Well, Dr. Evil was half-Belgian. “The details of my life are quite inconsequential," the Austin Powers villain once said. "Very well, where do I begin? My father was a relentlessly self-improving boulangerie owner from Belgium with low-grade narcolepsy and a penchant for buggery.”

This is their idea of a monument.

New York has the Statue of Liberty, Rome has the Colosseum, Paris has the Eiffel Tower and Brussels has a statue of a little boy taking a whizz. It's considered such a national treasure that a city employee dresses the tinkling tyke in a new costume every few days. Despite its importance, the Belgians have been unable to keep it safe: the statue has been stolen at least a half dozen times since the 17th century.

Image: A tourist takes a snapshot of Brussels iconic statue 'Manneken Pis'
A tourist takes a snapshot of Brussels iconic statue 'Manneken Pis', dressed in the colors of the Belgian national soccer team, in Brussels. Yves Logghe / AP

They stole Budweiser.

In 2008, the Belgian beer conglomerate InBev bought Anheuser-Busch for $52 billion, which would work out to more than 1.5 trillion Belgian francs if Belgium even had its own currency anymore. And so the proud Clydesdales joined a heritage that includes Leffe, Safir, Belle-Vue and several other brews you’ve never heard of, much less drunk. So much for the king of beers.

Image: Anheuser-Busch Approaches Mexican Beer Company Day After Bid From InBe
A bottle of Budweiser beer at a bar on June 13, 2008 in New York City. Spencer Platt / Getty Images file

They still have a monarchy.

Headed at the moment by His Majesty King Philippe, who is a civilian helicopter pilot and, when he isn’t devoting time to his hobby of reading, “is keen to maintain a healthy physical specimen.” Perks of the job — besides all the waffles you can eat — include wearing a sash that even Barney the Dinosaur would say is loud.

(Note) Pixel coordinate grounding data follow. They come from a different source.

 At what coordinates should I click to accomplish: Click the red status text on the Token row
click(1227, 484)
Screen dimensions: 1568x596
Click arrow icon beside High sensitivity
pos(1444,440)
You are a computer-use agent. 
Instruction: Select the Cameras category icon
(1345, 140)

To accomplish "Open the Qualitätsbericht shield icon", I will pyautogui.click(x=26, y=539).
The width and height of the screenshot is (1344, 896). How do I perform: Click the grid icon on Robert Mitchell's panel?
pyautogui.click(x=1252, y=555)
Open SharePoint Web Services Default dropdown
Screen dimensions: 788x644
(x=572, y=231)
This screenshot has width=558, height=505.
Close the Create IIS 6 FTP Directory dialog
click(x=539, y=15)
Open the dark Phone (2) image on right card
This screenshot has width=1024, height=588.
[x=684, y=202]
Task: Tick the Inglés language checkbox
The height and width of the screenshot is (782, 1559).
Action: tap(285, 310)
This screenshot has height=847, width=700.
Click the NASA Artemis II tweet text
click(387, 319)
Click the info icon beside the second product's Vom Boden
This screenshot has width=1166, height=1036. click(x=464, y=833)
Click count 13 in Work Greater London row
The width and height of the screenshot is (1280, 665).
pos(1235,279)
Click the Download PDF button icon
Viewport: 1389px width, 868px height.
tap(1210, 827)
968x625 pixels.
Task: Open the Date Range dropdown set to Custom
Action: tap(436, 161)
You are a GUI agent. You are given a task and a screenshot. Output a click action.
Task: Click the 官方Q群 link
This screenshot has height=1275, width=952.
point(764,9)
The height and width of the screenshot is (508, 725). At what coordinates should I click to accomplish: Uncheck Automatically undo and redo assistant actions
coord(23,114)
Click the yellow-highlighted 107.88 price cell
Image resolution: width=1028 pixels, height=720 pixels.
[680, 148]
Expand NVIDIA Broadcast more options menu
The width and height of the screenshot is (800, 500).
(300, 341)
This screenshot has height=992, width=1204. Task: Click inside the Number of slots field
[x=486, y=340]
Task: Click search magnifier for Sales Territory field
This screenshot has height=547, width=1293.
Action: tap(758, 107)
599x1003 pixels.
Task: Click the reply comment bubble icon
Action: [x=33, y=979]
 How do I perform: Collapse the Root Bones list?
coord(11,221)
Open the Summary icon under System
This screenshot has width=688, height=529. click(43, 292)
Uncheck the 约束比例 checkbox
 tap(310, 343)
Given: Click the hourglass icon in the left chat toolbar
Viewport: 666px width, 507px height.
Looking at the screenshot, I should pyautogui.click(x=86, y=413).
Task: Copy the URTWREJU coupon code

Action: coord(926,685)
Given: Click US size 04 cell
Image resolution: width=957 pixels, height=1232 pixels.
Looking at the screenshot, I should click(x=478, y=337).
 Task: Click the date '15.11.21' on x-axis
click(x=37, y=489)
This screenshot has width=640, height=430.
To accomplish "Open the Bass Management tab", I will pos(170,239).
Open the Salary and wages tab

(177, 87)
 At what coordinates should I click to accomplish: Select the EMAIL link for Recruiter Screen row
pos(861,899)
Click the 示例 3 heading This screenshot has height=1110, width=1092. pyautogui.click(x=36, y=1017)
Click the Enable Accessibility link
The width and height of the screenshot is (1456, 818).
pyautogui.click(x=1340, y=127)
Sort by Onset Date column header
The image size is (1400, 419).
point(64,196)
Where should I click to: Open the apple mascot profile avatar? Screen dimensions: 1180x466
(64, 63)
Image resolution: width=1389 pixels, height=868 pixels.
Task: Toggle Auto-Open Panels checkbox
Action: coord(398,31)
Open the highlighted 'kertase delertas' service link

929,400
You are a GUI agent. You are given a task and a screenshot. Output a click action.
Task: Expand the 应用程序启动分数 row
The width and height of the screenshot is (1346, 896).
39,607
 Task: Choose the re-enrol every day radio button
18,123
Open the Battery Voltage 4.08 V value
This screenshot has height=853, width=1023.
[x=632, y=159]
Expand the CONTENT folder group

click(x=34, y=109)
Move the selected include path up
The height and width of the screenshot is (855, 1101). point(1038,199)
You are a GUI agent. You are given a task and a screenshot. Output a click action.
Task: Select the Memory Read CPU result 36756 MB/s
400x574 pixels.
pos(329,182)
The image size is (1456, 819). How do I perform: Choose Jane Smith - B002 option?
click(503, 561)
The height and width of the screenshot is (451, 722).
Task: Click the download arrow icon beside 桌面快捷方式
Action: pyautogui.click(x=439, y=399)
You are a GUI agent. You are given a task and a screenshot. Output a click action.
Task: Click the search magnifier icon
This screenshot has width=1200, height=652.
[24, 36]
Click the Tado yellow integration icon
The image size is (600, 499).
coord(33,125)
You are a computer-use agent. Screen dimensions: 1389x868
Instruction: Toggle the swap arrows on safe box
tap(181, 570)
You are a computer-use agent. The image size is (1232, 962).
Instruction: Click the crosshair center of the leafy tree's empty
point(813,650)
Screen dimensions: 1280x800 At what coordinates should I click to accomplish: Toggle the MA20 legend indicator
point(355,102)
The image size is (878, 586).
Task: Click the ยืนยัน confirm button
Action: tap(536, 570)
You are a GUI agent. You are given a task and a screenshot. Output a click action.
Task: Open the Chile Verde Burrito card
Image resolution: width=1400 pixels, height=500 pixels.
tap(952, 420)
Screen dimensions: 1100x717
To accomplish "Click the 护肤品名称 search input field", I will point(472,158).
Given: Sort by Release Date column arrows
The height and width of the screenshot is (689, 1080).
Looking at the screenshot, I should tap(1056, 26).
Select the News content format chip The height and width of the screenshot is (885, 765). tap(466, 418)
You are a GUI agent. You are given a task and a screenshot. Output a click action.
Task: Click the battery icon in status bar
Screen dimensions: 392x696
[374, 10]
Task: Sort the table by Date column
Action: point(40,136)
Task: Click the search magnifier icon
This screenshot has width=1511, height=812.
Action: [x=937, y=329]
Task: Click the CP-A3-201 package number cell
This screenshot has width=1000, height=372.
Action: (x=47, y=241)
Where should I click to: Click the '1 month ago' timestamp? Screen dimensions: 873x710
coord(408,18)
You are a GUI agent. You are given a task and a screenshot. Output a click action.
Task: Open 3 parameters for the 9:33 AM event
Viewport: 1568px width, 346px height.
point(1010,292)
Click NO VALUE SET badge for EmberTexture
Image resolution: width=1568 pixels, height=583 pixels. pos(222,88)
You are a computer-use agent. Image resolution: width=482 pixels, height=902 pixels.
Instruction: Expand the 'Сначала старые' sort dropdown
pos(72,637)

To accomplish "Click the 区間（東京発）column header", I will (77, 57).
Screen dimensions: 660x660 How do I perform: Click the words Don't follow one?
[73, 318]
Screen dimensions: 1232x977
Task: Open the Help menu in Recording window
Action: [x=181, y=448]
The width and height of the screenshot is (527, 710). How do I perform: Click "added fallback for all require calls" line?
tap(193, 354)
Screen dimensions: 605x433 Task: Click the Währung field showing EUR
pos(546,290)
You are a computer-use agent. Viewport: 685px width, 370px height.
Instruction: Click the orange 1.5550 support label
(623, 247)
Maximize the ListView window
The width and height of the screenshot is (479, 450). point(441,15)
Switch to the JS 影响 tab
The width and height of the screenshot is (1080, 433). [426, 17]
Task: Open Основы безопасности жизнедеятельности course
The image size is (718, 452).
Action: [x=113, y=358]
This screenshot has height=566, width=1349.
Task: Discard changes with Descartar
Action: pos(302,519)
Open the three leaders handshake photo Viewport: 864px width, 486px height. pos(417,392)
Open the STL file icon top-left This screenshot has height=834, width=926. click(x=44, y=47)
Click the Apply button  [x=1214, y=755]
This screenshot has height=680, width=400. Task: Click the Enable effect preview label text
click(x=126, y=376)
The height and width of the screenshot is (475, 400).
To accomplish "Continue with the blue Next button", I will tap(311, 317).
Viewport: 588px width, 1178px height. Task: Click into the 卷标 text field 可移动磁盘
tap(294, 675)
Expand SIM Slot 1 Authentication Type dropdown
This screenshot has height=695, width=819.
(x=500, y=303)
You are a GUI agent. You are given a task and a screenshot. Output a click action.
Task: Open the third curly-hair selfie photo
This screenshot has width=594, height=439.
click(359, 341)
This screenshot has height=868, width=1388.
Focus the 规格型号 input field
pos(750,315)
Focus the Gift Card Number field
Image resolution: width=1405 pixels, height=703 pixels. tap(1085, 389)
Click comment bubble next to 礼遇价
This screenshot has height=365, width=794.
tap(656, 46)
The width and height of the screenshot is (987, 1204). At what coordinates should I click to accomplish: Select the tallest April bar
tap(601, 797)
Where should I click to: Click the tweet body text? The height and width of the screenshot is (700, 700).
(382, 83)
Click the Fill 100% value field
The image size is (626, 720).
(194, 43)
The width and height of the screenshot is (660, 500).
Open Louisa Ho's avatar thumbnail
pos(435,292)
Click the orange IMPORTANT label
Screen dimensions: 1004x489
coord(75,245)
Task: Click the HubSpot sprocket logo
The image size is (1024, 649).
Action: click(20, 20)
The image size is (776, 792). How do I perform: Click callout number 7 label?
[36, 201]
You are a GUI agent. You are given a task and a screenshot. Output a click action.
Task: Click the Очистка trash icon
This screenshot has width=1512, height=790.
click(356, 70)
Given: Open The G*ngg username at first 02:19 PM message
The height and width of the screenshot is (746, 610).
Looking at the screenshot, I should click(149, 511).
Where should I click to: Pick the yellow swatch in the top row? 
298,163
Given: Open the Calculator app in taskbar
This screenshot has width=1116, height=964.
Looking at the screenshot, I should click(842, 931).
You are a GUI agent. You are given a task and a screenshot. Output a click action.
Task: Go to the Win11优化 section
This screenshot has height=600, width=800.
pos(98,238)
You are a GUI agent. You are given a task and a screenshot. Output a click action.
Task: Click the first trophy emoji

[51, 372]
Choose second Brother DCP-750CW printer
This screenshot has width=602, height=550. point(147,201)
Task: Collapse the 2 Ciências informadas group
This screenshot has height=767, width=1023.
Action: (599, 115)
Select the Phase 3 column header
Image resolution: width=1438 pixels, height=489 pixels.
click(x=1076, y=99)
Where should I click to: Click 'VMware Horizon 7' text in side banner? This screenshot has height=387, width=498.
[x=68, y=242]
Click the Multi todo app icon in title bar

Queen Mathilde of Belgium and King Philippe of Belgium. Marcus Golejewski/Geisler-Fotopr / Geisler-Fotopr - dpa via AP, file

Brussels sprouts.

Fair enough: Done right, roasted with a little olive oil and balsamic vinegar, they’re delightful. More often, they are steamed, boiled or cooked in some other way that produces an odor strong enough to make you long for cauliflower. Brussels sprouts are considered by some to be the national vegetable of Britain, which says everything. And Belgium can’t even claim to be the biggest producer of the unloved veggie. It’s believed to be the Netherlands. But there’s time to hate them later, in the semifinals.